Please write out the records word for word, from the line containing "Add a new terminal session tab" through the end of the records, inclusive.

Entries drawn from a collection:
┌──

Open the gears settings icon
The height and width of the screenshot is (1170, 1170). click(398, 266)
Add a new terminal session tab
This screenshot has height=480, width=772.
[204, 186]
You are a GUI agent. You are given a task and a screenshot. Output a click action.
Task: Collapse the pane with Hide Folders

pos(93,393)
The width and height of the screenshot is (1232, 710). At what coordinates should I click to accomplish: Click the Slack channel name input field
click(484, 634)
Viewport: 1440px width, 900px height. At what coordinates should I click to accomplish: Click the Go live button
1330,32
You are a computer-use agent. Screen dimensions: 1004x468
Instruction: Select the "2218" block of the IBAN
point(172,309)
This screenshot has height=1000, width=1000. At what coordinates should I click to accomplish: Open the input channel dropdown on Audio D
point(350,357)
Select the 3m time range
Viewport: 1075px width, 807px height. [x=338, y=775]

└──

Solved exercise:
Add a new terminal session tab
This screenshot has height=480, width=772.
[204, 186]
You are a GUI agent. You are given a task and a screenshot. Output a click action.
Task: Collapse the pane with Hide Folders

pos(93,393)
The width and height of the screenshot is (1232, 710). At what coordinates should I click to accomplish: Click the Slack channel name input field
click(484, 634)
Viewport: 1440px width, 900px height. At what coordinates should I click to accomplish: Click the Go live button
1330,32
You are a computer-use agent. Screen dimensions: 1004x468
Instruction: Select the "2218" block of the IBAN
point(172,309)
This screenshot has height=1000, width=1000. At what coordinates should I click to accomplish: Open the input channel dropdown on Audio D
point(350,357)
Select the 3m time range
Viewport: 1075px width, 807px height. [x=338, y=775]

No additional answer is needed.